パレンテが「AIコンタクト社長」始動 多言語で専門知識発信、ECの新段階へ

2025年12月1日、コンタクトレンズEC大手のパレンテは、YouTubeチャンネル「コンタクト社長よしだちゃんねる」で生成AIを使ったデジタルヒューマン「AIコンタクト社長」の運用を開始したと発表した。代表の吉田忠史氏をモデルにしたAIが、専門知識を多言語で世界へ届ける。
パレンテがAI社長を公開、コンタクト知識を世界向けに配信開始
パレンテは、コンタクトレンズ専門チャンネル「コンタクト社長よしだちゃんねる」で、生成AIを基盤としたデジタルヒューマン「AIコンタクト社長」の活動を開始した。吉田忠史代表取締役の外観・声をベースにAIプラットフォームで生成したキャラクターであり、英語・中国語を含む多言語展開、視聴者参加型コンテンツへの拡張を予定している。
同チャンネルは2021年に開設され、コンタクトに関する情報や雑学、正しい装着方法などを発信してきた。今回のAI化によって、世界中の視聴者が母語で専門情報に触れられる仕組みを整えたことになる。
吉田代表は「”24時間365日、世界で一番コンタクトに詳しい社長”を目指す新たな取り組み」と述べ、AIにコンタクトレンズの歴史や正しい使い方、ブランドの違いなど膨大な専門情報を学習させる方針を示した。世界中から寄せられるコメントへの即時対応など、AIならではの運用を想定している。
開発・運用には、ULTRA SOCIALの生成AI搭載デジタルヒューマン型ソリューション「Spaike(※)」が採用された。
※Spaike(スパイク):生成AIにより人物の容姿・音声・動作を統合生成するデジタルヒューマン型ソリューション。

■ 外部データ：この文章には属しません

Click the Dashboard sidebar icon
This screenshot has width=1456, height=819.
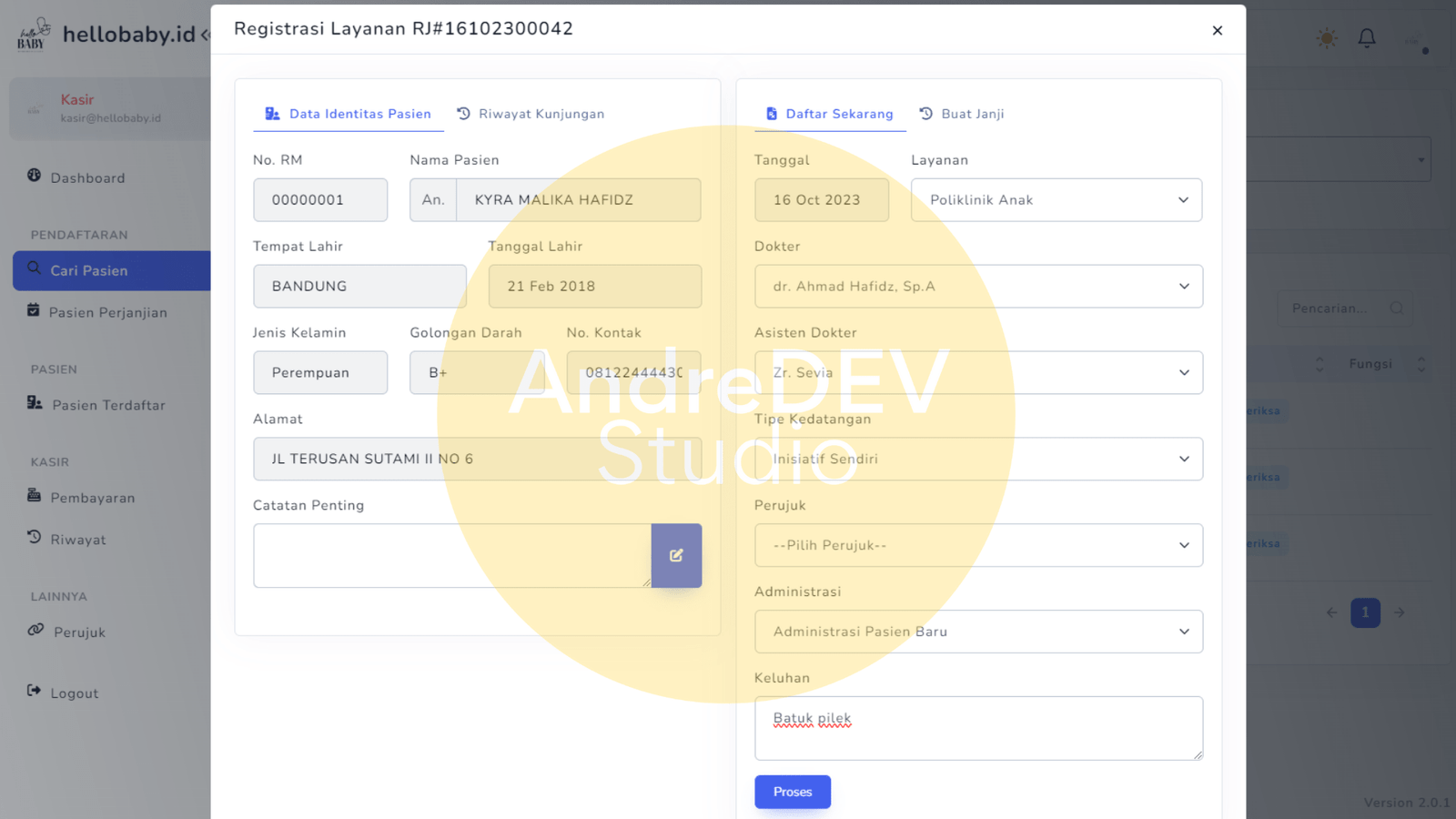35,176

AI化で広がるECの専門動画市場 信頼性とリスク管理が成否を握る
パレンテの取り組みは、EC事業者が自社の専門性をAIで拡張し、ブランドの認知と教育コンテンツを同時に強化する新しいモデルと位置づけられる。とくにコンタクトレンズのように規格・使用方法・健康リスクが国や地域で異なる商品は、多言語で正確な情報を届けるメリットが大きい。AIキャラクターが常時対応することで、国際市場に向けた顧客接点を飛躍的に広げられる可能性がある。
一方で、AIが提供する情報の精度と監修体制は大きな課題となる。特にコンタクトは医療関連商品に分類されるケースが多く、誤情報が視聴者の健康リスクにつながりかねない。この点で、どこまで人間のチェックを伴わせ、ブランドとしての責任を果たすかが問われるだろう。
また、AIキャラクターは運用次第で企業の透明性向上に寄与する反面、過度な自動化によってメッセージの一貫性や信頼性が揺らぐ可能性もある。生成AIは表現のブレが生じやすく、ブランドイメージを損なうリスクをどうコントロールするかが鍵になるとみられる。
それでも、今回の取り組みが軌道に乗れば、他のEC企業が同様のデジタルヒューマン活用に踏み出す契機となり、専門領域の動画コンテンツ市場が拡大する可能性がある。AIと動画プラットフォームの融合が進む中、パレンテがどこまでグローバル視聴者を獲得できるかが、NEXTステージの指標になると言える。